[Dataset entries]
++++++++
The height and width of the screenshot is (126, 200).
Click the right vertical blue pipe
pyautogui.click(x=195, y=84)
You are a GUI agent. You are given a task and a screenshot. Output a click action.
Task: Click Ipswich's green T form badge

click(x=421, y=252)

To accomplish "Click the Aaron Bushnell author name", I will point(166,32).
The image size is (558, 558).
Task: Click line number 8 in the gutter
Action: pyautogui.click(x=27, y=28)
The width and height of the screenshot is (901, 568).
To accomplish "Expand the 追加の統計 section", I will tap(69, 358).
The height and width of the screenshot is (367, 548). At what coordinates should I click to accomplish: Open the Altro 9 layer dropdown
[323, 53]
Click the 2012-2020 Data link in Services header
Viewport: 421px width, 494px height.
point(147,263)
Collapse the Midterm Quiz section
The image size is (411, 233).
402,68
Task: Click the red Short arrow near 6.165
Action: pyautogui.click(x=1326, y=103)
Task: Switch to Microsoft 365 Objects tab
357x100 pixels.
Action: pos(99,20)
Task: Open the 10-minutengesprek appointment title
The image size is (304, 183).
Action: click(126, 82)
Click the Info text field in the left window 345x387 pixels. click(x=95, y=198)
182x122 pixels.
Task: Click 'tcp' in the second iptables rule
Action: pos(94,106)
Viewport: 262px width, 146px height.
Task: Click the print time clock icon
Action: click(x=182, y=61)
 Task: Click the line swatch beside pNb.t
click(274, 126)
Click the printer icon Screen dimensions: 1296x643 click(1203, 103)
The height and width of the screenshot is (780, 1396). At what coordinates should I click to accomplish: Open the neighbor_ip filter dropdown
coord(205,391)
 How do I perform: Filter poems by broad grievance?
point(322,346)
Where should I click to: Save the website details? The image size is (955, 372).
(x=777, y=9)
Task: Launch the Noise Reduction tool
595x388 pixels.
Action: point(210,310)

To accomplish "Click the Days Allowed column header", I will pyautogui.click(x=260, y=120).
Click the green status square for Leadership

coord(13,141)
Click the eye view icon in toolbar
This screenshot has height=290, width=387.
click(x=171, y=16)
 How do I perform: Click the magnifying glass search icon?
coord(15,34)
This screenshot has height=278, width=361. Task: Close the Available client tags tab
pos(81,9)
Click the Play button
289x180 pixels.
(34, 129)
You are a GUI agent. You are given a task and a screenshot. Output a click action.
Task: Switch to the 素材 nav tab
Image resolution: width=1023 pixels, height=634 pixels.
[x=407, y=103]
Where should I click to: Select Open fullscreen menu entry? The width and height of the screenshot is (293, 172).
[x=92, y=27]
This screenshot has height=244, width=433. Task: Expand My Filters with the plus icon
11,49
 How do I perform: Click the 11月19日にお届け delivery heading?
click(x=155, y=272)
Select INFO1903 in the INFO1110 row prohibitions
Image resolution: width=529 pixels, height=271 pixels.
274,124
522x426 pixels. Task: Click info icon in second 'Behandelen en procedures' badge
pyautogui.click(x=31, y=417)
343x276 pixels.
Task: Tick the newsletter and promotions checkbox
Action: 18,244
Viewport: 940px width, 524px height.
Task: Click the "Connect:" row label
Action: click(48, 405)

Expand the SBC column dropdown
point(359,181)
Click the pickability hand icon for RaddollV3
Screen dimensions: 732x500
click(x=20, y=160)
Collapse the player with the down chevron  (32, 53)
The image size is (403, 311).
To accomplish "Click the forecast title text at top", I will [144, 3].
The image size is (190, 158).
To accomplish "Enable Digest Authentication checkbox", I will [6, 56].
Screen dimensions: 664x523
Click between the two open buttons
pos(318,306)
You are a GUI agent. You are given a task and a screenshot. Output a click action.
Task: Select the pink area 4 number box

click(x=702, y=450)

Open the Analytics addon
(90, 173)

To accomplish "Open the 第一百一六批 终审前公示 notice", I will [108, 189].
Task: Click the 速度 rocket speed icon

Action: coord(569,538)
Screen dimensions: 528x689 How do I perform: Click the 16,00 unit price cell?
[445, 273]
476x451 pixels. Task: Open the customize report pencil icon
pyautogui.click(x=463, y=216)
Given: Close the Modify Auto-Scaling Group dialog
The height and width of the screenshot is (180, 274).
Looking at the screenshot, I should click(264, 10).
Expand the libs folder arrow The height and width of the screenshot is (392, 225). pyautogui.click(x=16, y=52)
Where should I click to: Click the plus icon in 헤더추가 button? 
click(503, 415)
++++++++
→ **AIM OF THE TASK**
Only the lines containing the word "title" should be returned from the data above.

→ **ANSWER BELOW**
Task: Open the 10-minutengesprek appointment title
To accomplish "Click the forecast title text at top", I will [144, 3].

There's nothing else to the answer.